Material for the task »
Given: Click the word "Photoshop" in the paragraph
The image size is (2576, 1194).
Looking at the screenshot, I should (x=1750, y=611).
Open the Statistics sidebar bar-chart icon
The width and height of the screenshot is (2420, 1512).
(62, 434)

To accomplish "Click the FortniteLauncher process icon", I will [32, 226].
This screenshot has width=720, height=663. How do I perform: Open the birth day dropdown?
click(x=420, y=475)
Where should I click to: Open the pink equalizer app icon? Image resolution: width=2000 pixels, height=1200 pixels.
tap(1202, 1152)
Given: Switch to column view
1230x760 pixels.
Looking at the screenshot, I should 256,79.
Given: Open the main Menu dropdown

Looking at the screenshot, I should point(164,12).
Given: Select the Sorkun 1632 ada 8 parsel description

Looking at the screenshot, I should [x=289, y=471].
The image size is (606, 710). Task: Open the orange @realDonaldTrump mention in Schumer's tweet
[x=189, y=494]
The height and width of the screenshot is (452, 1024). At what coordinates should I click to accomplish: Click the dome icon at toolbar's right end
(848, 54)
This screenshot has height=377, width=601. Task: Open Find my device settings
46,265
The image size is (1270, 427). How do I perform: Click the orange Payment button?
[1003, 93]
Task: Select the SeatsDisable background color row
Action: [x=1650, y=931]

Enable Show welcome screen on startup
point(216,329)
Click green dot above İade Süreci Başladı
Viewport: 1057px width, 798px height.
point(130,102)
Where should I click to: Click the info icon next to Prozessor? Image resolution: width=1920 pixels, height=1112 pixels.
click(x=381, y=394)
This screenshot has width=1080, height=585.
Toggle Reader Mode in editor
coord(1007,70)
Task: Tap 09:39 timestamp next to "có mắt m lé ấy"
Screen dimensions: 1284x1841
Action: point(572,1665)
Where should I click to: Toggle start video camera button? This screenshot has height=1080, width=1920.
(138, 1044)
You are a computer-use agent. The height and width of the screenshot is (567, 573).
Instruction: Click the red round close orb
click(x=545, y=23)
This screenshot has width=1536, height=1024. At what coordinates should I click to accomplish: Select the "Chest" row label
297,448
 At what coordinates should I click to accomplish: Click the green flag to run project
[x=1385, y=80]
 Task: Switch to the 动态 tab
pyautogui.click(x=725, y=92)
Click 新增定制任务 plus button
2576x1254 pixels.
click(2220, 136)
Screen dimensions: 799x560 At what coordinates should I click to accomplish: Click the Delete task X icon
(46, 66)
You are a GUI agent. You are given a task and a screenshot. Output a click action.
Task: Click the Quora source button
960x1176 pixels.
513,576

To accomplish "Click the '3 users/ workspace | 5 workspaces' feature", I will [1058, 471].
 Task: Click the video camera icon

Problem statement »
Extract every line of the data above that contains the string "perform", treating uppercase and lowercase letters as distinct.

Result below »
This screenshot has width=720, height=663. How do I perform: Open the birth day dropdown?
The image size is (1270, 427). How do I perform: Click the orange Payment button?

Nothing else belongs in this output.